● **Records shown**
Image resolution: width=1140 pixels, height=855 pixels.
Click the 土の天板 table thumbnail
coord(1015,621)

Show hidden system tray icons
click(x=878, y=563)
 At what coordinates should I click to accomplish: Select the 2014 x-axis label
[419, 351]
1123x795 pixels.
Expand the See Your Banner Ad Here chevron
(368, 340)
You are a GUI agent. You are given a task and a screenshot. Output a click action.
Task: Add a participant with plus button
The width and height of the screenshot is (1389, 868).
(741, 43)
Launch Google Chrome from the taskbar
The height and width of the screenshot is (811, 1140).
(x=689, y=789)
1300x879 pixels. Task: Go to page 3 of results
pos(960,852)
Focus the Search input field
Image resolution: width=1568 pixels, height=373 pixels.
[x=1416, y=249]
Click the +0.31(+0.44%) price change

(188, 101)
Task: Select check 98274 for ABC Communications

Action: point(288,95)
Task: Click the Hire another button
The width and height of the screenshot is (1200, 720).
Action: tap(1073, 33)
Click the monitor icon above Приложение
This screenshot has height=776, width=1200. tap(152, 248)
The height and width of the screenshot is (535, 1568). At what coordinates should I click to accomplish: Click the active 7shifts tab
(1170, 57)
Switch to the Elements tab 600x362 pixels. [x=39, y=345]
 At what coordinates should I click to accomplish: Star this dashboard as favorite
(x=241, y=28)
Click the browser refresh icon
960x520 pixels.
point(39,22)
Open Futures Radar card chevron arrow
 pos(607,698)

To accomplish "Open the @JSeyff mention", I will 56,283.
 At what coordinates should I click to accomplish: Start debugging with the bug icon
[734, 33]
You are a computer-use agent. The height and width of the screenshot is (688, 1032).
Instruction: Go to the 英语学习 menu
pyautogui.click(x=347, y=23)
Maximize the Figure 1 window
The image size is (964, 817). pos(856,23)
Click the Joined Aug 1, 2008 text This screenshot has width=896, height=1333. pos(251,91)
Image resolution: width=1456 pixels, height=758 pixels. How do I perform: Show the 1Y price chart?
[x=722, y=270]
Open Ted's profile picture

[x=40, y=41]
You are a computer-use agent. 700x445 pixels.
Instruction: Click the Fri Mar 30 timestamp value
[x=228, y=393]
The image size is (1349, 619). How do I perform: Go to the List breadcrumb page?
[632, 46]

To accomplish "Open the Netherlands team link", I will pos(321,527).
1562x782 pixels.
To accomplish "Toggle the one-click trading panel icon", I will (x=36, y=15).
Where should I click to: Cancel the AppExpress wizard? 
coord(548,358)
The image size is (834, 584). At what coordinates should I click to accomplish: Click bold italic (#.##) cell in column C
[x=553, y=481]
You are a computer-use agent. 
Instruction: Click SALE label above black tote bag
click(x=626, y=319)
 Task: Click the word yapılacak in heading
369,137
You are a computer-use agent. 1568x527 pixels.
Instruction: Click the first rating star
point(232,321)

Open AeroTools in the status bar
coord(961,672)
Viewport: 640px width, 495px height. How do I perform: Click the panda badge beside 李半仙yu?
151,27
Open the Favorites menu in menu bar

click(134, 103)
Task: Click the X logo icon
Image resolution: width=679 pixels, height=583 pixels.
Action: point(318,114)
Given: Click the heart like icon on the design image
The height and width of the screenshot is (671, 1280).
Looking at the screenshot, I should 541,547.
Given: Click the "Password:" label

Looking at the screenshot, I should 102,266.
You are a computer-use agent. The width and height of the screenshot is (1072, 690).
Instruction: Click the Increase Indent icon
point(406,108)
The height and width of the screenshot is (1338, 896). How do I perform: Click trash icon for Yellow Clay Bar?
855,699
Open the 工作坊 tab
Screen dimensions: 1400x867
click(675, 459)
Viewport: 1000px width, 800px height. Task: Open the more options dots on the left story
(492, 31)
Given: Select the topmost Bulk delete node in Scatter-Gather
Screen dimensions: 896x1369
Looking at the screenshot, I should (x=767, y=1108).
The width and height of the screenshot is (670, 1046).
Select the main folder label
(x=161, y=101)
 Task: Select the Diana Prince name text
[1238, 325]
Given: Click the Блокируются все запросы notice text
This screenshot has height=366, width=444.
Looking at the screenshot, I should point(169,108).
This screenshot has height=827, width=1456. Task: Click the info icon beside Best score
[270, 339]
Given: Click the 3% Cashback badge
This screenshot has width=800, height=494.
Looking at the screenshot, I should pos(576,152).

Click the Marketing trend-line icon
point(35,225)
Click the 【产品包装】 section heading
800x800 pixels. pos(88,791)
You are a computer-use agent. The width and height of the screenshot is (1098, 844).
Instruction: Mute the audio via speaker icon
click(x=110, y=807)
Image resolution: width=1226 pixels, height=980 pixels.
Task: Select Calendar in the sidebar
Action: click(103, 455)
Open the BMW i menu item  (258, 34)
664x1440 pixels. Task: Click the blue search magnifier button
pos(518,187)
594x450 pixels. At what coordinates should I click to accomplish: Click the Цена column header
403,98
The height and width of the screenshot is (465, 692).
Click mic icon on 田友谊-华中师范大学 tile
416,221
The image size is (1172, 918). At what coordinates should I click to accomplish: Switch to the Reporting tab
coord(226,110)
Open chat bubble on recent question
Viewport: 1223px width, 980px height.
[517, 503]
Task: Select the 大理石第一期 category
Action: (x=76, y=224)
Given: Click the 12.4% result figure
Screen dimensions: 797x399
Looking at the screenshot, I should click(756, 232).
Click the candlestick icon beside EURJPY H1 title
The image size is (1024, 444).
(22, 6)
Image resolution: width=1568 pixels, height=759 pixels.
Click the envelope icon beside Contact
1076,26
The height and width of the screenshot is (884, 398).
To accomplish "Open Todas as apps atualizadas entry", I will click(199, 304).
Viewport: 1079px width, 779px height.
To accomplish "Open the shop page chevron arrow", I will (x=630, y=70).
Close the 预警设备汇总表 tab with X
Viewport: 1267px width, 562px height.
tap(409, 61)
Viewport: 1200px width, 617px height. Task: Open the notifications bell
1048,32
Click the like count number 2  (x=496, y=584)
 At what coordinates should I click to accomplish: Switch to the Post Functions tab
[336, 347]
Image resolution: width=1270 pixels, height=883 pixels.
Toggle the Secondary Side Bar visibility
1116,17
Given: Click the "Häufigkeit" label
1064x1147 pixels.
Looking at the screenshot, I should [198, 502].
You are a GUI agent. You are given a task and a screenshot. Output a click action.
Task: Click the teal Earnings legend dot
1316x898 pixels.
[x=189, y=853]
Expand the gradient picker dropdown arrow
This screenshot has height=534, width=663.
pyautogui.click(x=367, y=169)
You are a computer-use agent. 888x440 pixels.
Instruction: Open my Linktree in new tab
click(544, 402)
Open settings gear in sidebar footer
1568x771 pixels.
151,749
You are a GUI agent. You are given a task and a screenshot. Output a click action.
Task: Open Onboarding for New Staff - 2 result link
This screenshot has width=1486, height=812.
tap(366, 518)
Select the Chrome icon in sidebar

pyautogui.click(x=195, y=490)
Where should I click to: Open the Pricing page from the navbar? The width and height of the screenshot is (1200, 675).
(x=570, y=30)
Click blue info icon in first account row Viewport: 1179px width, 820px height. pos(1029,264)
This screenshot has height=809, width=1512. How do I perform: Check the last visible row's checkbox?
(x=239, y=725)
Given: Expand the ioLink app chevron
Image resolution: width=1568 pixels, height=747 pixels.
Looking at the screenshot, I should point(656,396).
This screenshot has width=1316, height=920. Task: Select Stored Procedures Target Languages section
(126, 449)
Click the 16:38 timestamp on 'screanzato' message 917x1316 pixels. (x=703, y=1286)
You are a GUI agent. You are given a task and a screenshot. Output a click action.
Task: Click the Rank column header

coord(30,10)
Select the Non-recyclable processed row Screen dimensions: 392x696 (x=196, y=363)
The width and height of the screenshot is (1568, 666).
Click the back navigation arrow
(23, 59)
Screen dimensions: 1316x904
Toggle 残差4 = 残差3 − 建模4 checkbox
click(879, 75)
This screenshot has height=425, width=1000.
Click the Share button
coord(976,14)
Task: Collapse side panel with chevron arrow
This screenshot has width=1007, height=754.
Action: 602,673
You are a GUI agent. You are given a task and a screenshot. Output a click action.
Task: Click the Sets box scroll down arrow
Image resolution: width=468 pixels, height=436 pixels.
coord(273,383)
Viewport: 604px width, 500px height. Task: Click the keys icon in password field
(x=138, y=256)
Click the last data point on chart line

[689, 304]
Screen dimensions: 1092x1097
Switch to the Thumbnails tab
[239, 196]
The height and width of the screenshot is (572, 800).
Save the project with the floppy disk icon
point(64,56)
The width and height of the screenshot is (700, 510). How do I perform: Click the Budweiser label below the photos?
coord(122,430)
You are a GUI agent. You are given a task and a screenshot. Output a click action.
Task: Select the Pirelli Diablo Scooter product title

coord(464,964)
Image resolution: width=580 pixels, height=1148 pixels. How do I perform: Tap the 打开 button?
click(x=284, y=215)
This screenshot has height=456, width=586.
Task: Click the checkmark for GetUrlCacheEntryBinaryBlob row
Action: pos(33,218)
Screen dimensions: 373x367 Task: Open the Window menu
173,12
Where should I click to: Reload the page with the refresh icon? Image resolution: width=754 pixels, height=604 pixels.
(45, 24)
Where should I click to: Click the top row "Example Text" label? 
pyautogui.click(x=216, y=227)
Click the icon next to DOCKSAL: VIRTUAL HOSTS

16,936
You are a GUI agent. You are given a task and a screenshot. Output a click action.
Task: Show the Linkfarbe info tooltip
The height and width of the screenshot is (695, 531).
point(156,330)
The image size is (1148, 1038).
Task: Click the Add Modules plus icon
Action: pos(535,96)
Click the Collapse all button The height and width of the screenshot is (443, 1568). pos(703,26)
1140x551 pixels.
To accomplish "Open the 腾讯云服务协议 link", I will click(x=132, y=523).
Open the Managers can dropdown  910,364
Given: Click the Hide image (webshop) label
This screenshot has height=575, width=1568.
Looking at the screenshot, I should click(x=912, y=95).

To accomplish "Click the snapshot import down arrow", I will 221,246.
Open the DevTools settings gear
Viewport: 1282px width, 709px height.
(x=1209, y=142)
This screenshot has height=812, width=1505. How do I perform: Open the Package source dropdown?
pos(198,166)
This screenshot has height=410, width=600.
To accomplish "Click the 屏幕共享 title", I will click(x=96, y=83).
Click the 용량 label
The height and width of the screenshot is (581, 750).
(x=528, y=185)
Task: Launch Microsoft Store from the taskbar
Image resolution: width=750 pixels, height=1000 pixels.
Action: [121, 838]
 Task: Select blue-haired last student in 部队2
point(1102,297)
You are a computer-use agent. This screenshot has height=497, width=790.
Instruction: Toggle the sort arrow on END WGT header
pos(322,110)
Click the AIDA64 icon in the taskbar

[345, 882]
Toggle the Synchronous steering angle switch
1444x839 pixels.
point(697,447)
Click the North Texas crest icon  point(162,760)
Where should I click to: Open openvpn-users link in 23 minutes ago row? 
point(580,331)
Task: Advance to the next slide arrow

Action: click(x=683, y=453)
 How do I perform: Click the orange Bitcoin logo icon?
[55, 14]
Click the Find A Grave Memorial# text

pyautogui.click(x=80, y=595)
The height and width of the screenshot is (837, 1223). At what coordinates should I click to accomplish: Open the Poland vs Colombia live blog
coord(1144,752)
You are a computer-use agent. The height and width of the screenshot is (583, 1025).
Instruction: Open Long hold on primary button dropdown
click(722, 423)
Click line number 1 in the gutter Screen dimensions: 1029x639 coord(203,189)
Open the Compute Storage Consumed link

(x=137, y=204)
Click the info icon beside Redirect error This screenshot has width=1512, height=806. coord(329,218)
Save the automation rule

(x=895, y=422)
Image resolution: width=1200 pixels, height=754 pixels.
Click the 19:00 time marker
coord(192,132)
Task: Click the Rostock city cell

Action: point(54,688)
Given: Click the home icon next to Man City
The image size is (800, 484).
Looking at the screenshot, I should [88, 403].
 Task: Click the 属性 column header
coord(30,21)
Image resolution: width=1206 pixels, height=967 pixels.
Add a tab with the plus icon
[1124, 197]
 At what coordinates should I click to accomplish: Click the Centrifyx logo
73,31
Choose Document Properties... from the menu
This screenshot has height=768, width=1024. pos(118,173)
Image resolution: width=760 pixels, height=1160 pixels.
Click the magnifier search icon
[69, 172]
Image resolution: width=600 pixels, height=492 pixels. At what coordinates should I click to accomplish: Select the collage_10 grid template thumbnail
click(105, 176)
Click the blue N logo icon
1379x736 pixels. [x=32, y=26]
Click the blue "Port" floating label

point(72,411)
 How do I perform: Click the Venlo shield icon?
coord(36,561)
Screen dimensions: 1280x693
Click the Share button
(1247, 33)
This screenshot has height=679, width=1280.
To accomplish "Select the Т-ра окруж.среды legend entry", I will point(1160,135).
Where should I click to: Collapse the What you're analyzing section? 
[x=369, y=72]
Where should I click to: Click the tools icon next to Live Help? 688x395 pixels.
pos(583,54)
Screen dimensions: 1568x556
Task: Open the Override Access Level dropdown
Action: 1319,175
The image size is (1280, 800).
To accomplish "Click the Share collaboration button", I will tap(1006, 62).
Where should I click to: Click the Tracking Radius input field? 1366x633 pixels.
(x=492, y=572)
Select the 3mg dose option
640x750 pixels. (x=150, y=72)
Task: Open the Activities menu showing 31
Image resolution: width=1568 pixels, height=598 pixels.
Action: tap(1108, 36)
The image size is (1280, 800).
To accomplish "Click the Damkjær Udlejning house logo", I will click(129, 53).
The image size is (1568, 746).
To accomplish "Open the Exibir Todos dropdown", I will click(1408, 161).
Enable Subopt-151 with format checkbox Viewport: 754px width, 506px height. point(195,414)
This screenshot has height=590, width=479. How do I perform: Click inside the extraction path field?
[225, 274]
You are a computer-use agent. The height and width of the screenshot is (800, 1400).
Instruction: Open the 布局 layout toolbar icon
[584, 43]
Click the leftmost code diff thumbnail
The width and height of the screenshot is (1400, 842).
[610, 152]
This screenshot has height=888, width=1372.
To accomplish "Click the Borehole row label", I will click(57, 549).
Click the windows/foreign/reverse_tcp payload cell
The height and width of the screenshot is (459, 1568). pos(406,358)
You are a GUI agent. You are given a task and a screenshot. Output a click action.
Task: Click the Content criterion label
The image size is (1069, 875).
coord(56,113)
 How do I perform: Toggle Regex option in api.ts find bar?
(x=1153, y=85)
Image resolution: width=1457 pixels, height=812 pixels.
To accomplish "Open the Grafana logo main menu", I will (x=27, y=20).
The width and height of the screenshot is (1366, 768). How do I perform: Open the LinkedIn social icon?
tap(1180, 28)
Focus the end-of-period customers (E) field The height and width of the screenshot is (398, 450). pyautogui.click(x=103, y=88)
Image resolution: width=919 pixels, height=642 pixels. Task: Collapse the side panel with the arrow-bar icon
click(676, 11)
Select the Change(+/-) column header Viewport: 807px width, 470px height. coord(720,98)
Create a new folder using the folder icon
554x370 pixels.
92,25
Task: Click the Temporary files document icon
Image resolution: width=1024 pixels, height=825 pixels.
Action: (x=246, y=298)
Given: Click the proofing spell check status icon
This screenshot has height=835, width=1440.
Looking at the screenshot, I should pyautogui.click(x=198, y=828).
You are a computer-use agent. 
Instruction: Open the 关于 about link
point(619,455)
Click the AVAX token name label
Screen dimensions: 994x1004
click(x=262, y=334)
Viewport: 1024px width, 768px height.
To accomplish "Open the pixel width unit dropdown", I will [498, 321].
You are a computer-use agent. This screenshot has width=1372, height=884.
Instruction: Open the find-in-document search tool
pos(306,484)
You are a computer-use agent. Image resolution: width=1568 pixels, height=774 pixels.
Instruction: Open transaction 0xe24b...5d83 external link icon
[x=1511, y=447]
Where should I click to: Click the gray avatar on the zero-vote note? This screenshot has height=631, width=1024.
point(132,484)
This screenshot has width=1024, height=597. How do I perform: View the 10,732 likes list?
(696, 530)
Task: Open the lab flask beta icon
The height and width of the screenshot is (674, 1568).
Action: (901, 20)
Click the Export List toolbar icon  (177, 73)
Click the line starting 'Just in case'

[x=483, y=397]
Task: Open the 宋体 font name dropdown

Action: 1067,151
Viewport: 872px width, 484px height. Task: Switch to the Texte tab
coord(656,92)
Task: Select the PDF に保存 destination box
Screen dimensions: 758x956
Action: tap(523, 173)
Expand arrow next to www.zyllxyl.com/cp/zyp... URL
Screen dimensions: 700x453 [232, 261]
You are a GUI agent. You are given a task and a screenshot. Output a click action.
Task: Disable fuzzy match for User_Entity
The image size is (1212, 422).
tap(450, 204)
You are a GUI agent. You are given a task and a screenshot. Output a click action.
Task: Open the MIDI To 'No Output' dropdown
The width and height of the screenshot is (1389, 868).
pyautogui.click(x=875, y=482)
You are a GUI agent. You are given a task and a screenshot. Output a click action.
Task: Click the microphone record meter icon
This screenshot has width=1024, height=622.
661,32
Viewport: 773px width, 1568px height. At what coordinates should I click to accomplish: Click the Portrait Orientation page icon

● **Instructions to follow**
Reproduce word for word the material above, beginning with the line that contains "Task: Click the word yapılacak in heading" and ending with the line that contains "Task: Click the X logo icon".

● **Response**
 Task: Click the word yapılacak in heading
369,137
You are a computer-use agent. 1568x527 pixels.
Instruction: Click the first rating star
point(232,321)

Open AeroTools in the status bar
coord(961,672)
Viewport: 640px width, 495px height. How do I perform: Click the panda badge beside 李半仙yu?
151,27
Open the Favorites menu in menu bar

click(134, 103)
Task: Click the X logo icon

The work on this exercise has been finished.